_JOB_
Replace "GUI agent" with "interface agent" in every one of the items below, keeping all other text as is, and omit the pictures from your reply.

_SUPPLIED MATERIAL_

════

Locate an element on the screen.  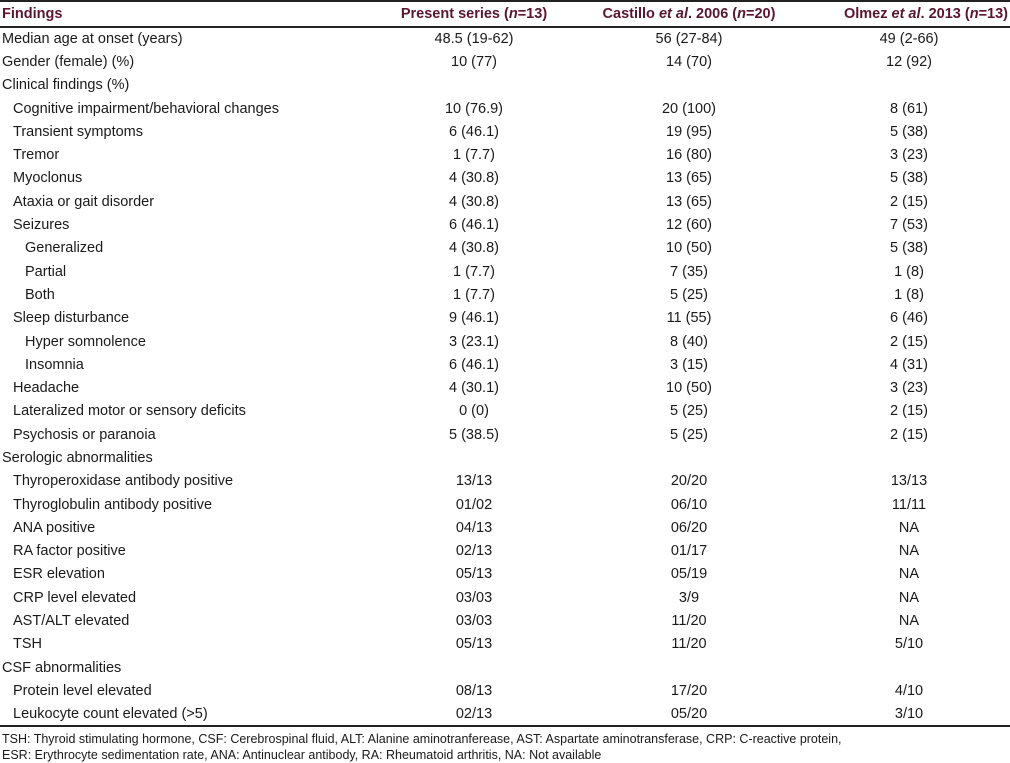
row-label: RA factor positive is located at coordinates (70, 552).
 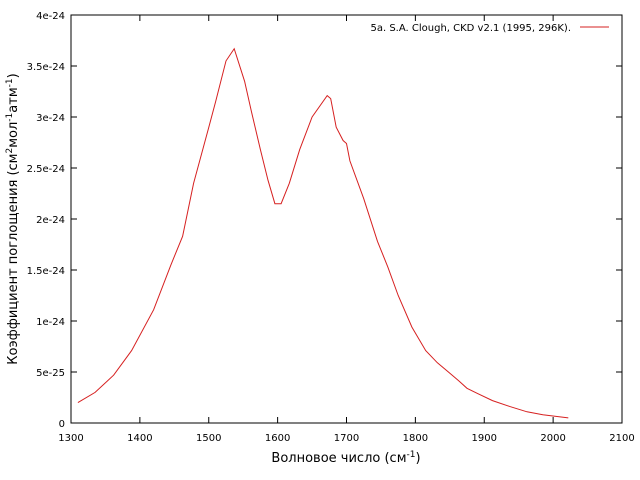 What do you see at coordinates (46, 170) in the screenshot?
I see `y-tick-label: 2.5e-24` at bounding box center [46, 170].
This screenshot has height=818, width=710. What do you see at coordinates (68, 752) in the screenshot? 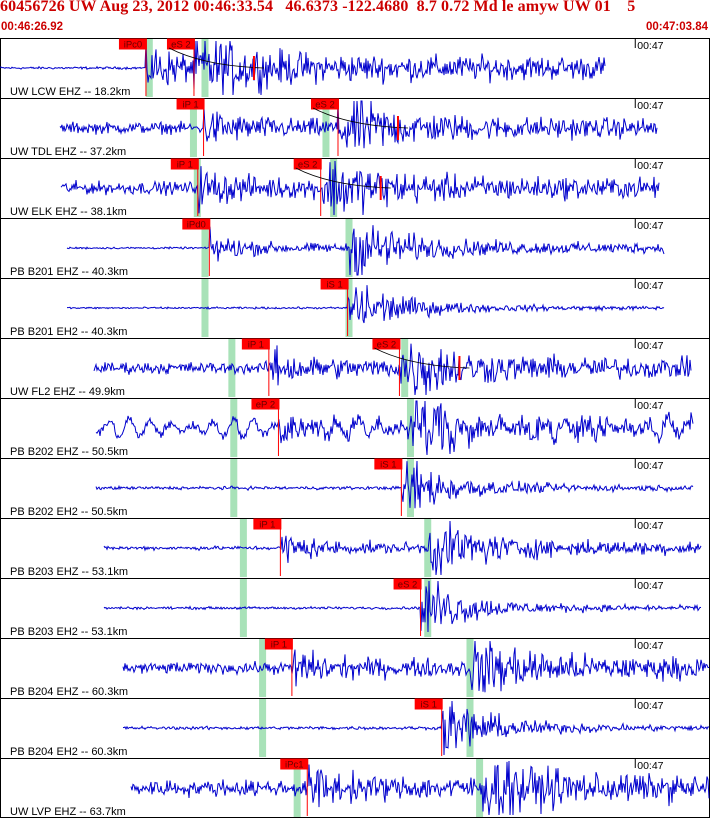
I see `station-label: PB B204 EH2 -- 60.3km` at bounding box center [68, 752].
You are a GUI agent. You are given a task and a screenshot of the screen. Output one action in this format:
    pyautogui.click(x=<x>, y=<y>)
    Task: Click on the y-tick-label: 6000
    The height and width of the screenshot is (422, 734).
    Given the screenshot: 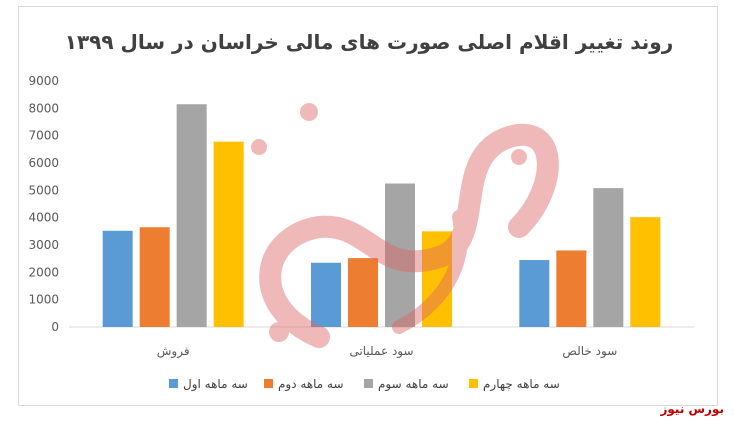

════

_FINISHED EXERCISE_
Locate an element on the screen.  
row-label: RA factor positive is located at coordinates (70, 552).
  What do you see at coordinates (46, 170) in the screenshot?
I see `y-tick-label: 2.5e-24` at bounding box center [46, 170].
This screenshot has height=818, width=710. What do you see at coordinates (68, 752) in the screenshot? 
I see `station-label: PB B204 EH2 -- 60.3km` at bounding box center [68, 752].
You are a interface agent. You are given a task and a screenshot of the screen. Output one action in this format:
    pyautogui.click(x=<x>, y=<y>)
    Task: Click on the y-tick-label: 6000
    The height and width of the screenshot is (422, 734).
    Given the screenshot: 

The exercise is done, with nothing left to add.